Human Egg Candling?

A while back on my personal blog I lamented our lack of ability to look at the chromosomes of an egg before it was fertilized. I spun an elaborate fantasy about a noninvasive human egg candling procedure that would tell if a particular egg might have some kind of chromosomal aberration (like Down's Syndrome).

Well, my fantasy remains pretty outlandish, but it turns out that there is a way to look at the genetic make-up of the egg before it is fertilized. I just wanted to make sure it had the proper number and right kinds of chromosomes but it can also be used to look into more specific things. The main reason it is used is to make sure that the egg is viable before implantation. This can cut back on the number of embryos they have to implant after in vitro fertilization in the hopes of having a healthy baby and hopefully, reduce the number of women who go from not having any baby at all to having four all at once.

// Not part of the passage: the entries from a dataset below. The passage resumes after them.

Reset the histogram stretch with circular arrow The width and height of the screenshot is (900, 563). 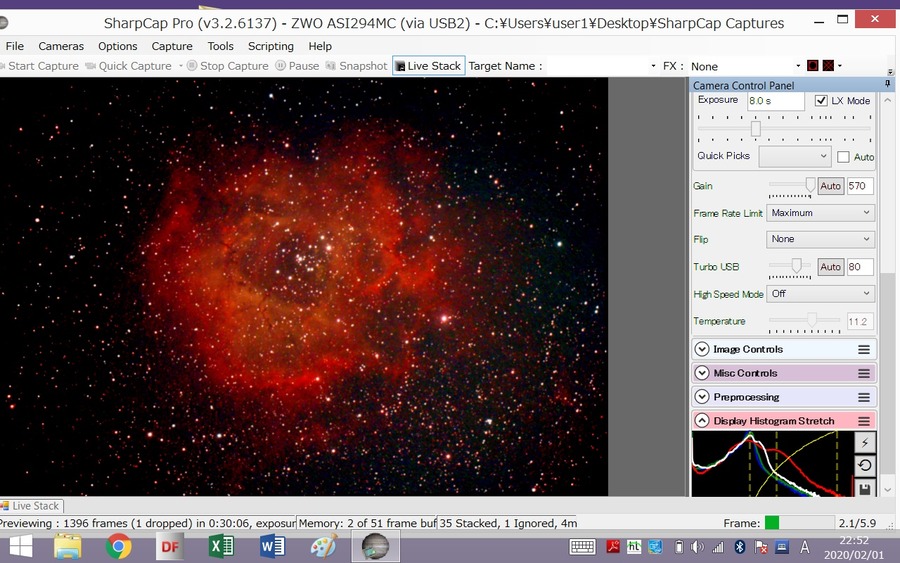(864, 465)
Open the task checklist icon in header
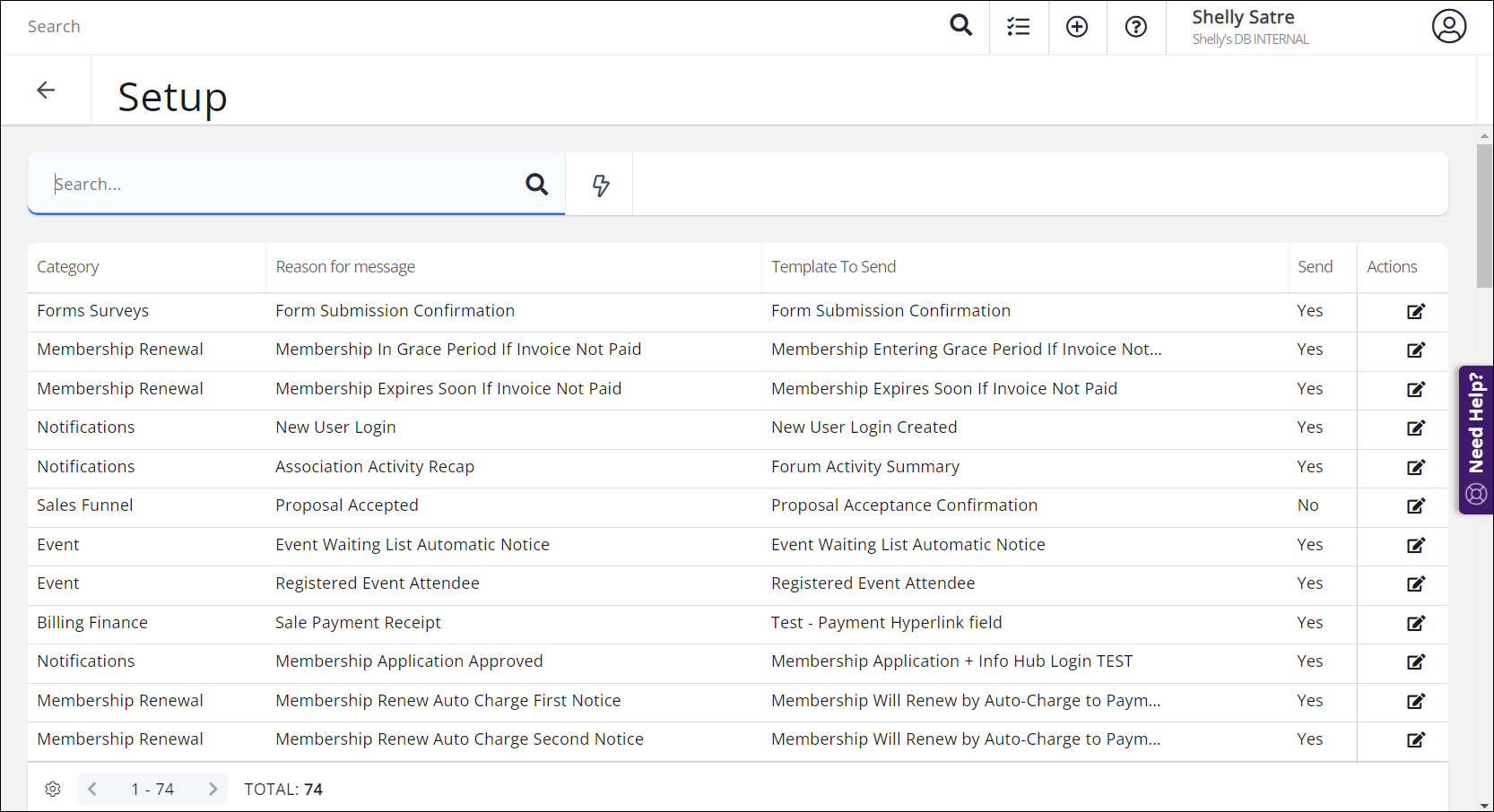Screen dimensions: 1494x812 pos(1019,27)
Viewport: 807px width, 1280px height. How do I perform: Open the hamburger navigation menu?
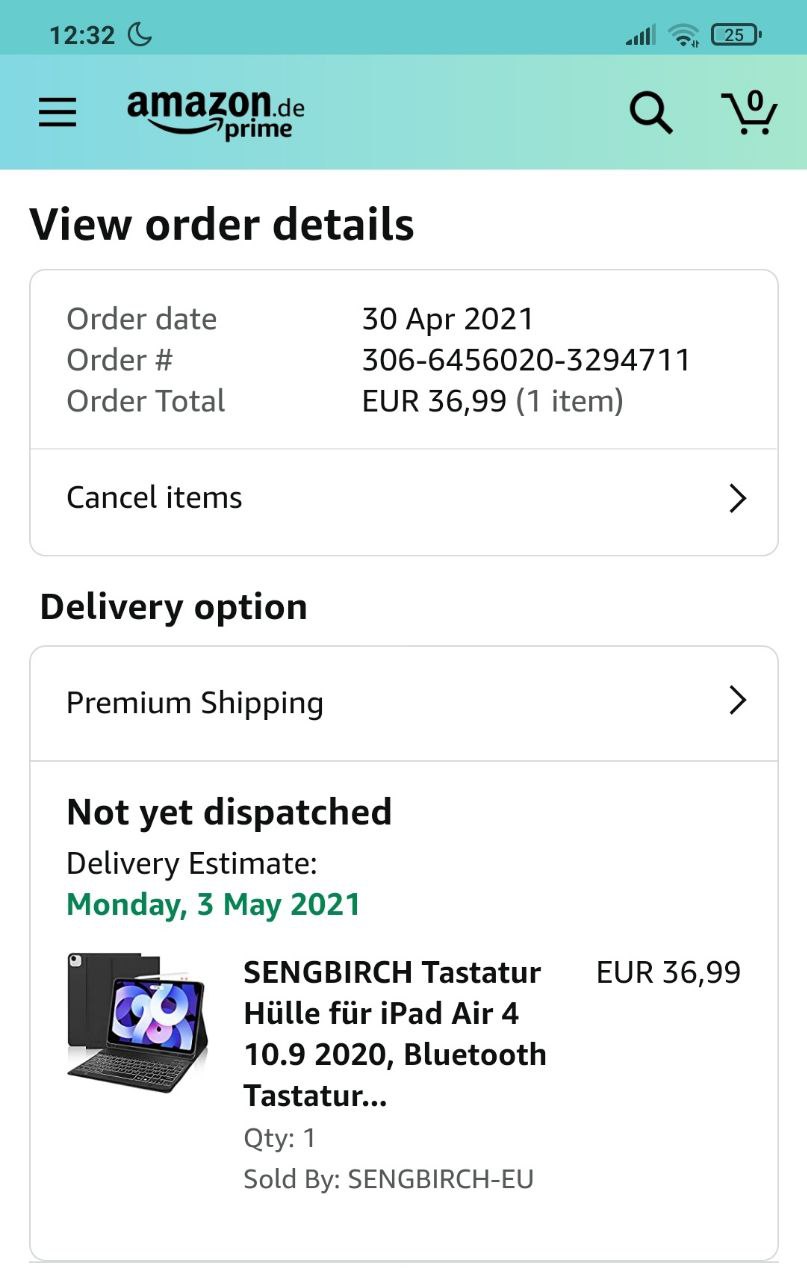[58, 112]
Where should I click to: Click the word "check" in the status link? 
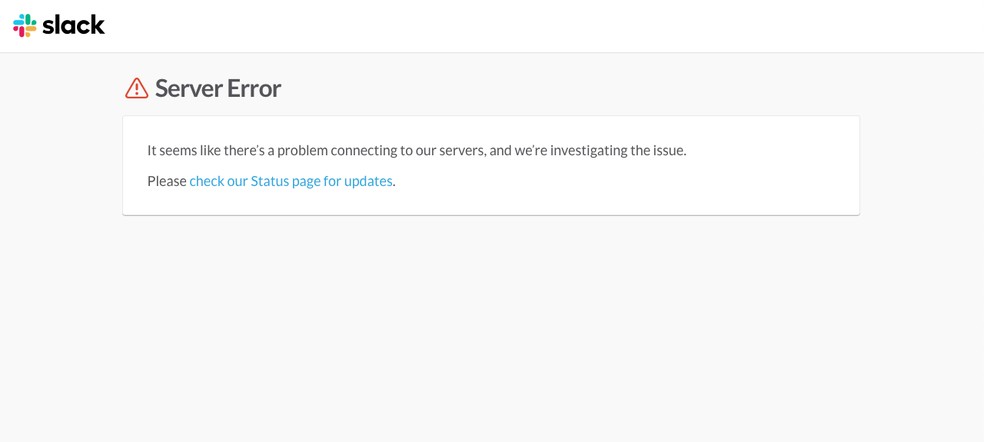tap(206, 181)
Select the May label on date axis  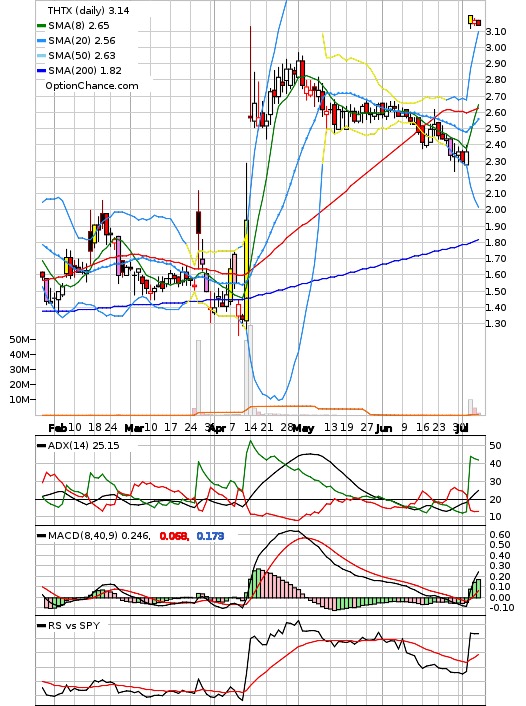303,428
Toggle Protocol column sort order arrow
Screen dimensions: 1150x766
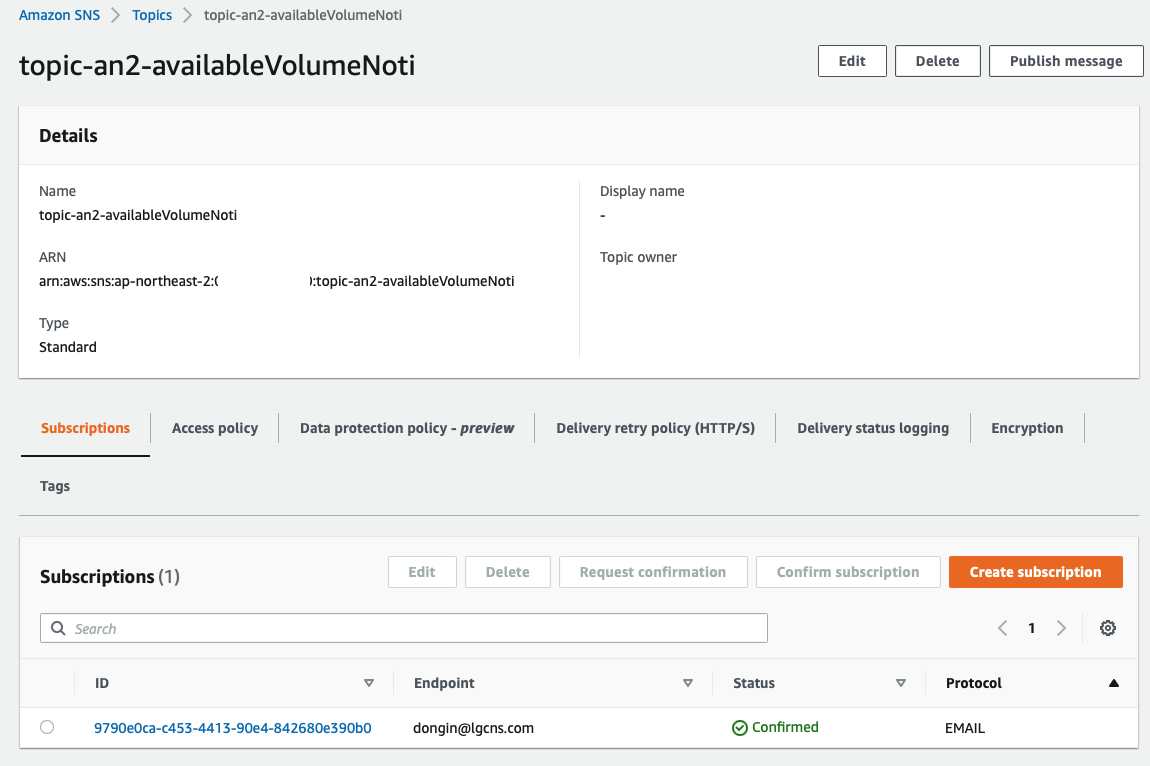[1113, 683]
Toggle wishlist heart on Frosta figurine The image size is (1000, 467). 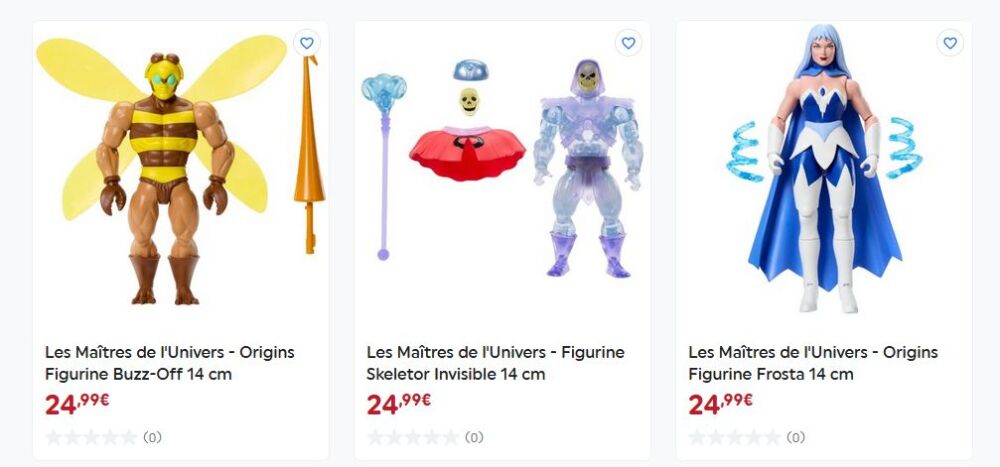coord(950,43)
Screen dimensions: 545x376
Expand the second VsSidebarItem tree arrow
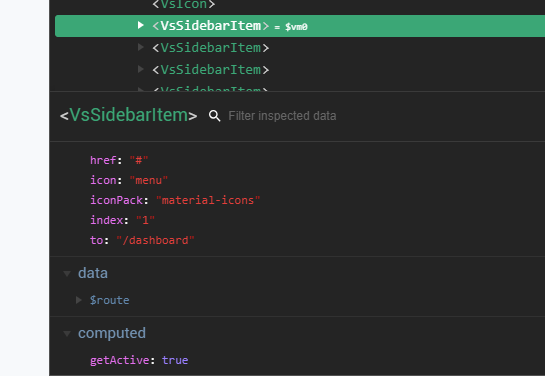pos(140,47)
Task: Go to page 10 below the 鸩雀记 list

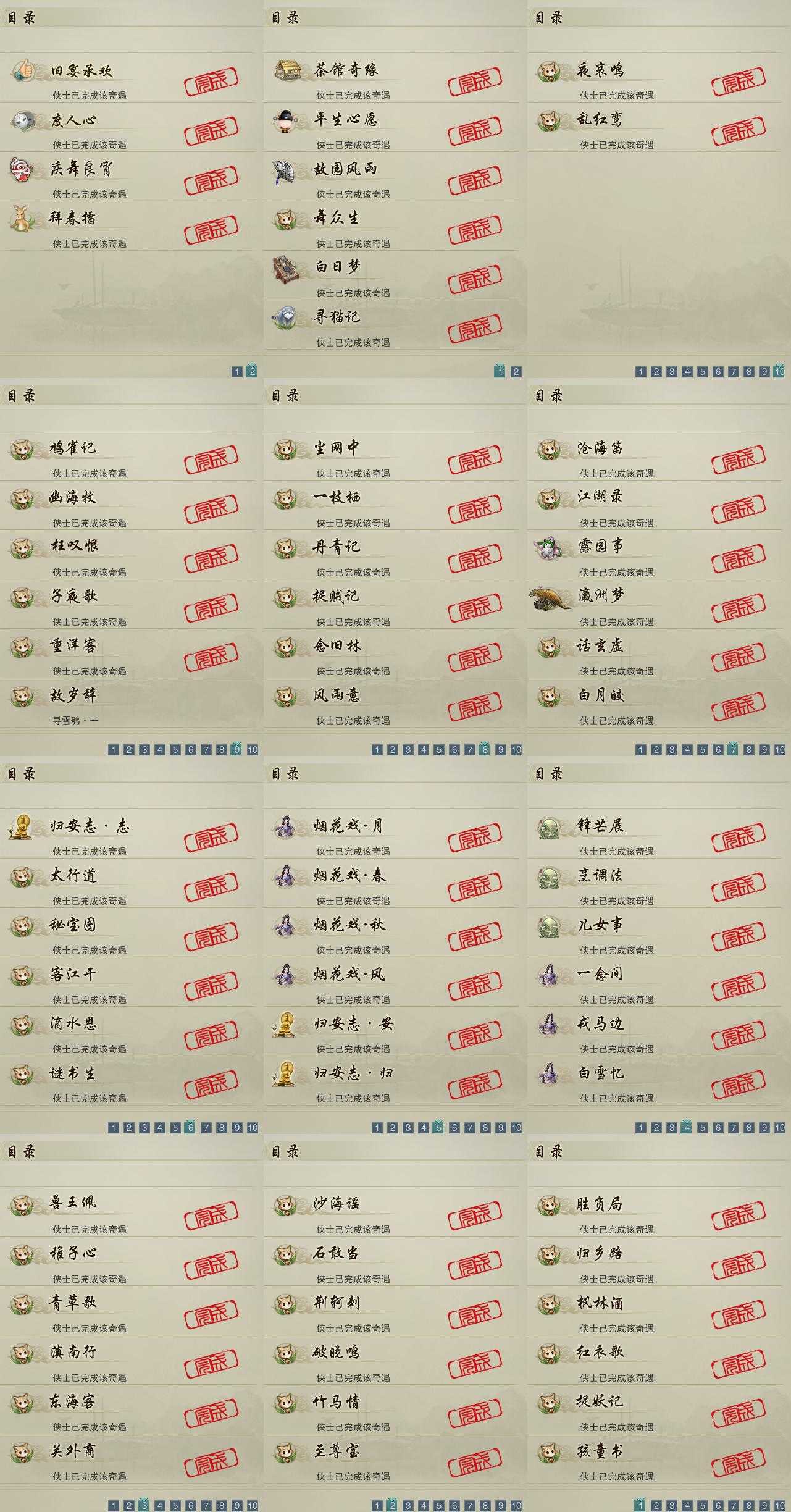Action: tap(253, 750)
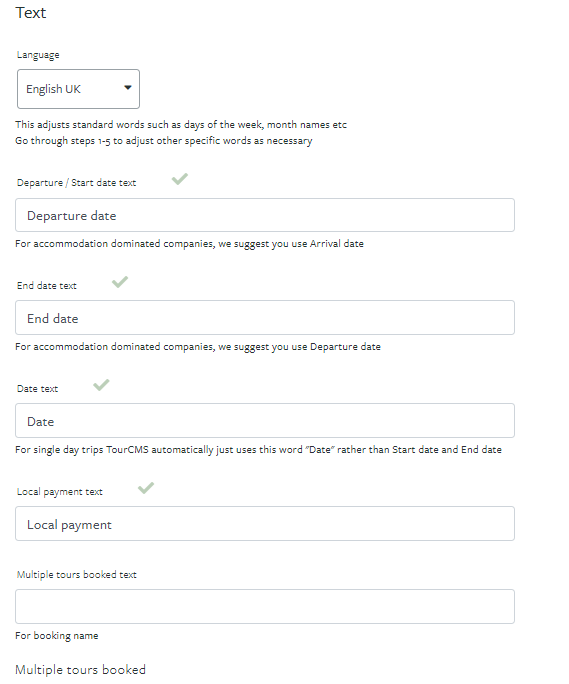569x684 pixels.
Task: Click the "For booking name" hint text
Action: point(57,636)
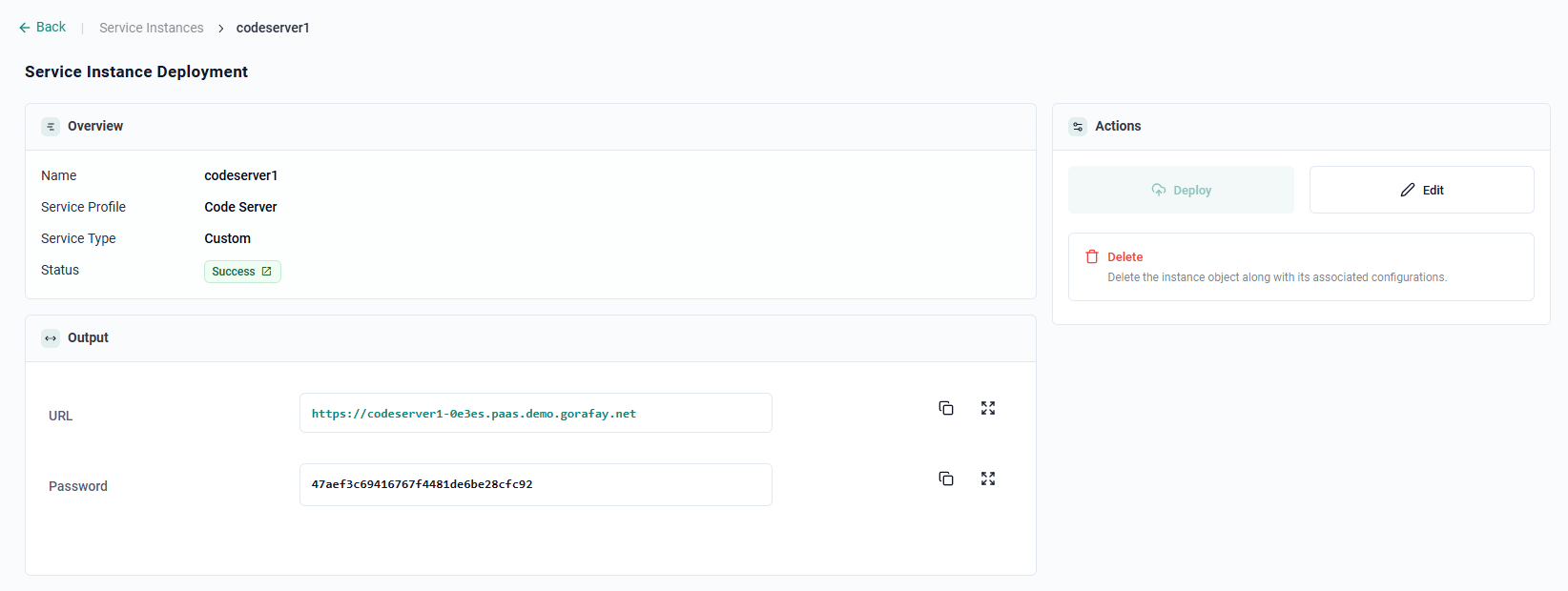Click the Service Instance Deployment heading
Viewport: 1568px width, 591px height.
coord(136,72)
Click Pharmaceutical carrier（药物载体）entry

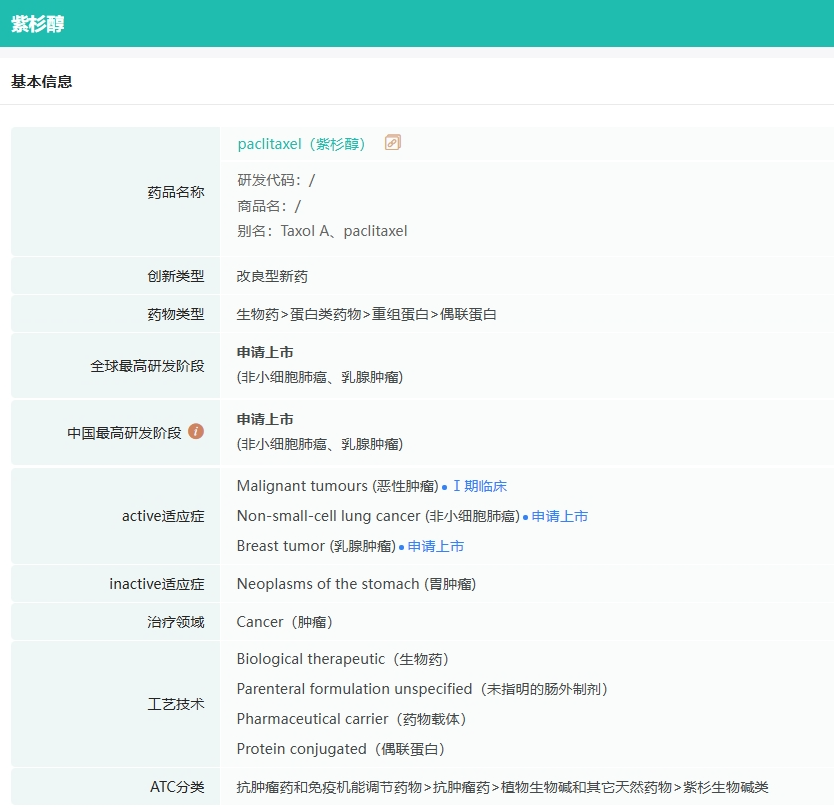tap(352, 720)
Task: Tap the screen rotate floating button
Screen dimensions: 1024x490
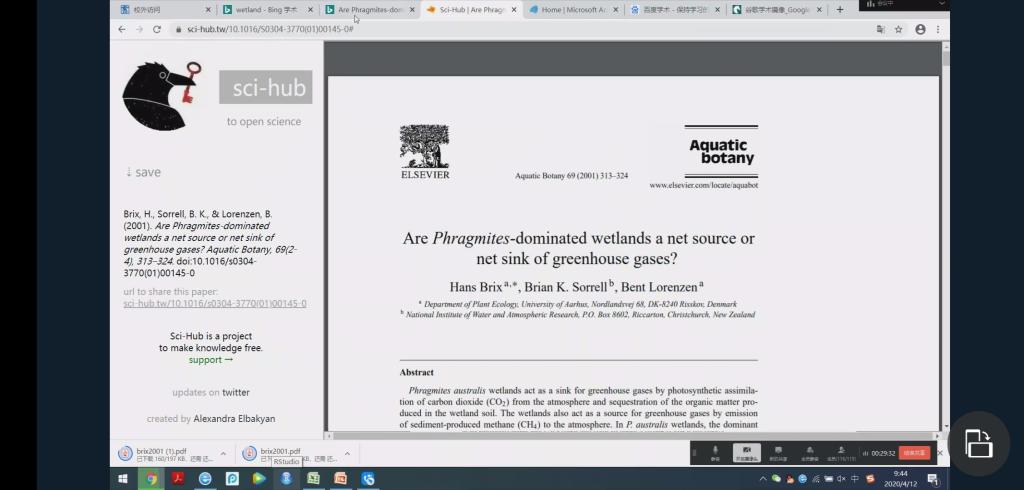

The way it is done is to take the polar body out of the egg and do genetic testing on it. You might remember that in the process of reducing the number of chromosomes to half that of a regular cell, the egg produces these little things called polar bodies. Normally they disintegrate after the egg is fertilized but they contain the mirror half of the chromosomes that are in the egg. If there are any chromosomal abnormalities, you'd be able to tell from the polar body.

Of course, not everybody can afford IVF in the first place, but for those that can this might be a way to ensure that a woman my age (36) has a healthy baby. Most of us will probably just have to muddle along with nature and hope for the best... at least for now.

Links:

An abstract from a study about a possible function of polar bodies.

All about meiosis: scroll all the way down to see oogenesis.

Word Of The Day

gemetogenesis: The making of gametes. Gametes are the sex cells, or eggs and sperm. Sometimes you hear this referred to as spermatogenesis or oogenesis, meaning egg or sperm production. They are not produced in exactly the same way, which makes sense if you think about it. Eggs are large and have lots of cytoplasm. For the first divisions after fertilization there is no time for growth, so you end up with lots of cells the same size as the original egg. Sperm are little and have flagella so they can swim and find the egg. They don't contribute much (just the chromosomes they carry) to the size of the fertilized egg.

Slime and Cytoplasm

(Image from this award winning young scientist's web page.)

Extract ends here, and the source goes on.